> EXCERPT TO READ:
┌────────

The bottom-up model would be usefully enhanced by:

1. explicitly recognising the co-existence of multiple technologies at any one point in time in a given block of spectrum;
2. adjusting incumbents' spectrum requirements to reflect the effect of legacy on spectrum demand; and
3. adjusting entrants' spectrum requirements to reflect the effect of legacy on spectrum demand as they eventually transition to new mobile technologies.

1.3.3. Investment under uncertainty

In preferring a static cost model, the consultant overlooks the effect of uncertainty in investment decisions. In a dynamic market like mobile telephony and data services, cost minimisation at any one point in time is unlikely to produce dynamic efficiency, meaning the maximisation of society welfare over time. At any one time under an efficient mobile network design, there will almost certainly be slack in the use of spectrum and other resources, because some slack is optimally reserved for future technology transitions, and for responding to uncertainties such as the introduction of new and unforeseen services that is a normal part of competition.

└────────

> RECORD EXTRACTS:
┌────────

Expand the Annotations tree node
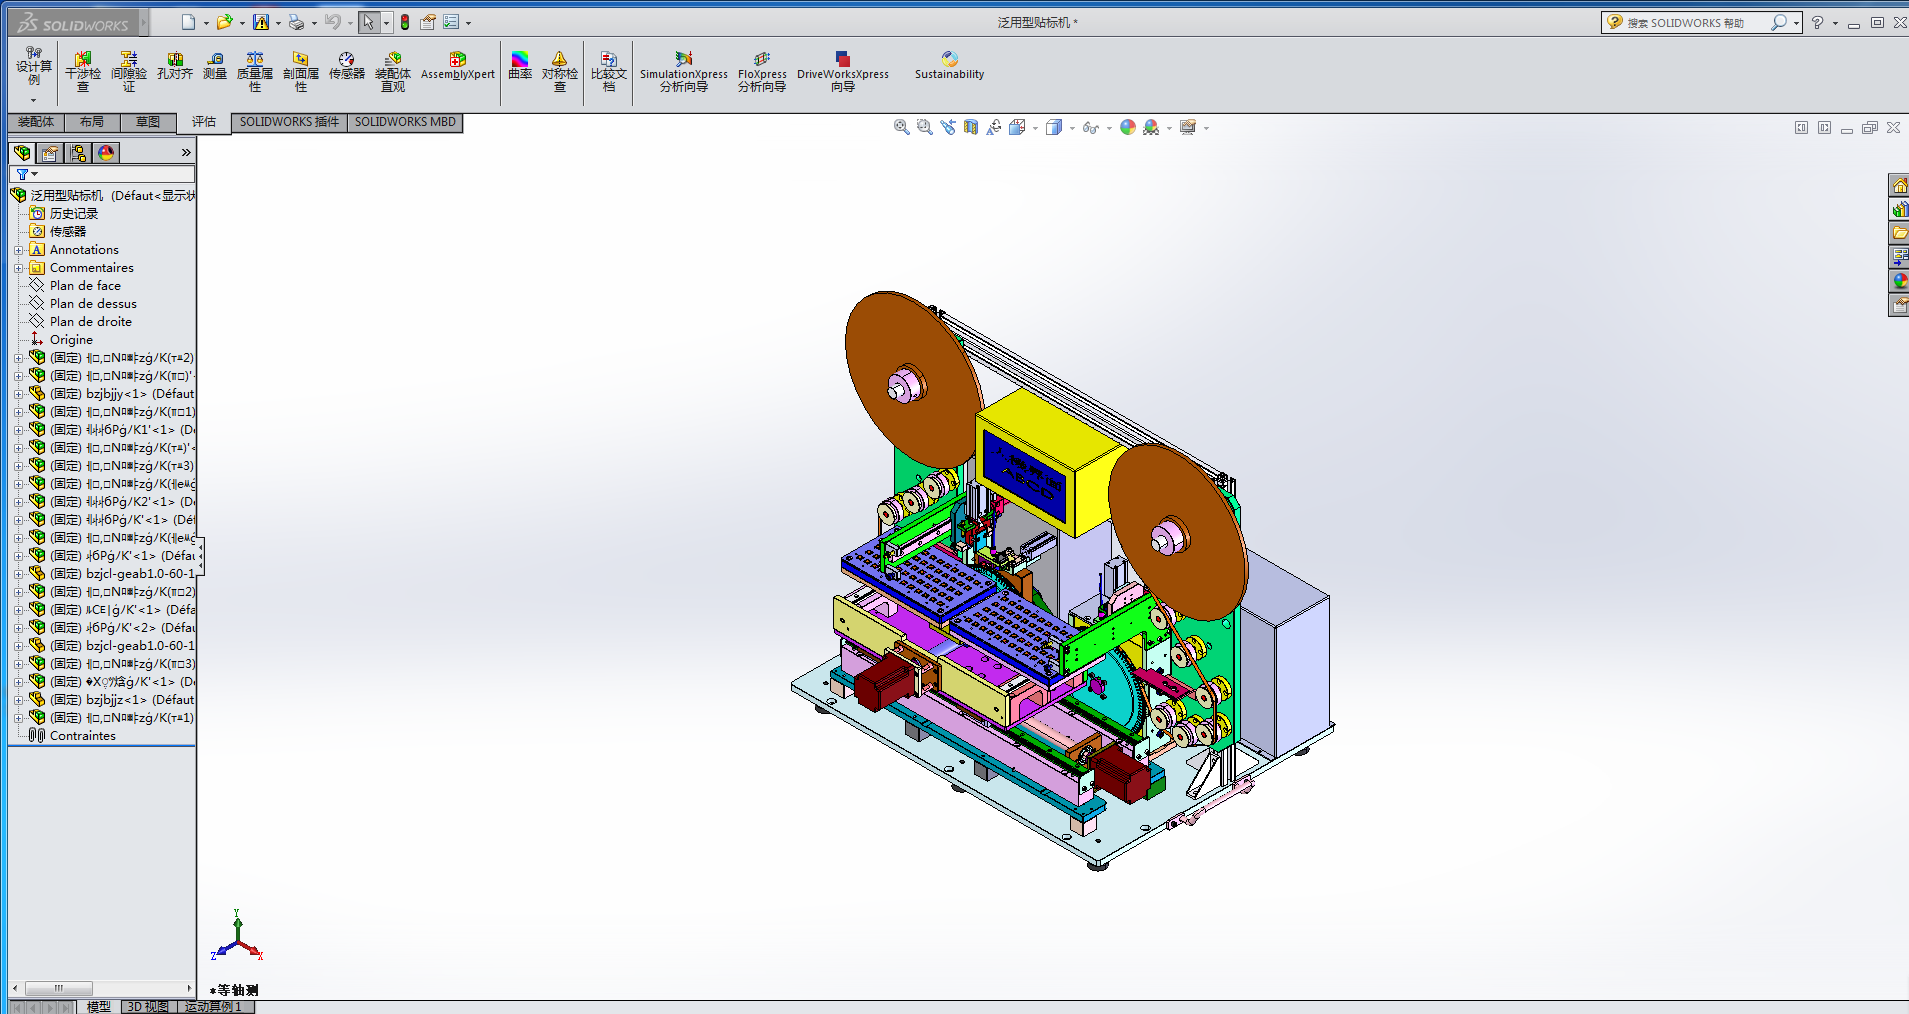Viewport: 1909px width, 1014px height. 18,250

└────────
┌────────

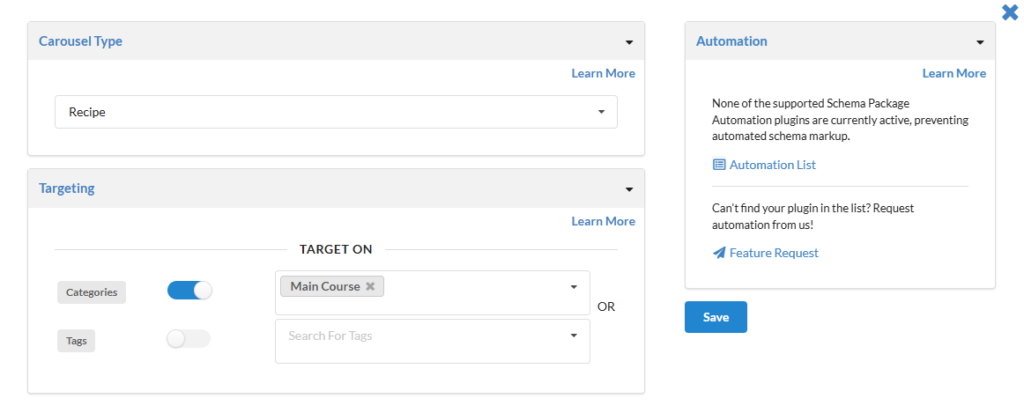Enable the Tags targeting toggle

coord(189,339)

└────────

> WHAT IS EXPECTED: In the excerpt on spectrum and investment under uncertainty, why will there almost certainly be slack in spectrum use under an efficient mobile network design?

> PROBLEM SOLUTION: Some slack is optimally reserved for future technology transitions and for responding to uncertainties such as the introduction of new and unforeseen services.